Energy-conservation note (why these numbers are trustworthy)
Section titled “Energy-conservation note (why these numbers are trustworthy)”This ladder was first run before a correctness fix and exposed a critical bug:
MLX MD did not conserve energy on a standard LJ fluid — total energy climbed
every step and diverged to NaN within a few thousand steps, which also corrupted
the throughput numbers (a diverging system changes the per-step work and crashed
the neighbor backend at 16k/50k). Root cause: Cell.wrap round-tripped through
fractional coordinates, so in float32 it nudged boundary atoms by ~1e-2 each step
(not an exact lattice translation), doing spurious work. The fix makes wrap a
direct x - L·floor(x/L) translation (matching minimum_image); NVE now conserves
energy over long runs and a regression test guards it
(tests/test_nve.py::test_simulate_nve_conserves_energy_over_long_run,
tests/test_core.py::test_wrap_is_exact_lattice_translation). The numbers above are
post-fix: every MLX run completed with finite, bounded energy drift.
Reproduce
Section titled “Reproduce”uv run python scripts/run_same_workload_lj_scaling.py \ --sizes 1000,4000,16000,50000 --steps 3000,2000,800,300 \ --block-size 16 --neighbor-skin 1.2(--block-size 1 reproduces the per-step baseline; --block-size 16 --neighbor-skin 1.2 is the batched fast path reported above.
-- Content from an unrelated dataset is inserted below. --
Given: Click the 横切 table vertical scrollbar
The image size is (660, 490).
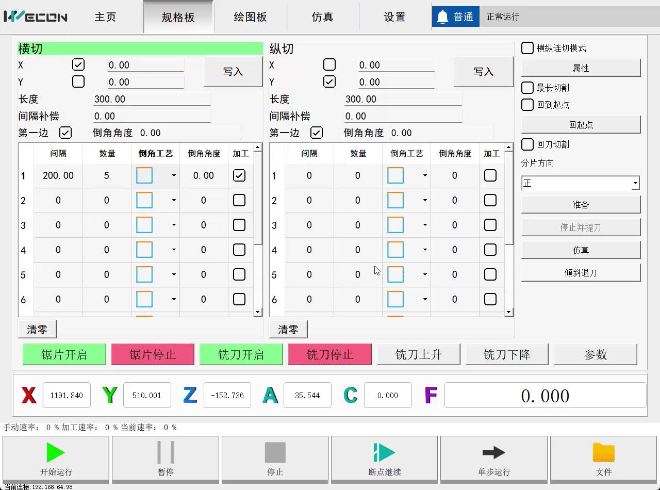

Both are the same
physics — the batched path matches the per-step trajectory to floating-point
precision. The managed neighbor list now defaults to unsorted pairs
(NeighborListManager.sort_pairs=False); pass sort_pairs=True to restore
canonical (i, j) ordering at the cost of a per-rebuild lexsort.)
Raw per-engine JSON and the aggregated summary.json are written under the
gitignored results/same-workload-lj-scaling/. The MLX command stays in the
mlx_atomistic.benchmarks module; OpenMM and LAMMPS commands stay under
scripts/, per the reference-engine boundary.